Майя Дернбург, решительно объявившая войну серьезности, только недавно вышла из детского возраста; ей было не более семнадцати лет. При взгляде на ее стройную фигурку сердце радовалось и на душе становилось светлее, как от солнечного луча; прелестное розовое личико сияло молодостью и здоровьем, а в красивых карих глазах не было задумчивости Эриха — они живо блестели, в их взгляде не было еще ни малейшей тени; золотистые волосы вились по плечам, а надо лбом нависли непослушные маленькие локончики. Черты ее лица были полудетскими, миниатюрная фигурка еще не достигла полного развития, но именно это и придавало девушке невыразимую прелесть.

Леони Фридберг, воспитательнице Майи, было лет тридцать; это была миловидная, стройная женщина с темными волосами и глазами и озабоченным лицом. Она не ответила на веселое замечание своей воспитанницы, а только пожала плечами и опять посмотрела вокруг.

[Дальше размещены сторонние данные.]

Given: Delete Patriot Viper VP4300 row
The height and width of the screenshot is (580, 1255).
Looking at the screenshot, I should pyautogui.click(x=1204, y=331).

— Кажется, здесь все прекрасно. По-моему, вы чересчур много наставили цветов, Майя, их запах может просто одурманить.

— О, невесту надо засыпать цветами! Надо, чтобы Цецилии понравился ее будущий дом, а цветы — единственное, чем мы можем выразить ей внимание, так как папа не хочет устраивать более торжественного приема.

— Само собой разумеется! Ведь о помолвке будет объявлено не сразу.

— Зато тогда у нас будет праздник, а потом пышная, пышная свадьба! О, как мне хочется увидеть невесту Эриха! Должно быть, она очень красива, Эрих просто бредит ею. Как он комичен в роли влюбленного жениха! Среди белого дня спит и видит только свою Цецилию! Папа уже несколько раз серьезно сердился на него, а вчера сказал мне: «Не правда ли, ты будешь разумнее вести себя, когда станешь невестой?» Понятно, я буду разумно вести себя, страшно разумно! — ив доказательство Майя схватила Пука на руки, а затем волчком завертелась с ним по комнате.

— О, да, это весьма правдоподобно! — с досадой воскликнула Леони. — Майя, Бога ради, не прыгайте и не вертитесь при встрече с будущими родственниками; что подумают баронесса Вильденроде и ее брат о вашем воспитании, когда увидят, что семнадцатилетняя девушка скачет, как ребенок?

Майя с торжественной миной остановилась перед своей воспитательницей.

— О, не беспокойтесь, я заслужу высочайшее одобрение. Я прекрасно знаю, как следует держать себя, меня научила этому мисс Вильсон, англичанка с желтым лицом, острым носом и бесконечно глубокой ученостью. В самом деле это была ужасно скучная особа, но придворному поклону меня выучила. Посмотрите-ка, вот! — Она сделала глубокий, церемонный реверанс. — Моя будущая невестка будет самого высокого мнения о моем воспитании, а потом я брошусь ей на шею и поцелую ее вот так! — и девушка осыпала бурными ласками застигнутую врасплох гувернантку.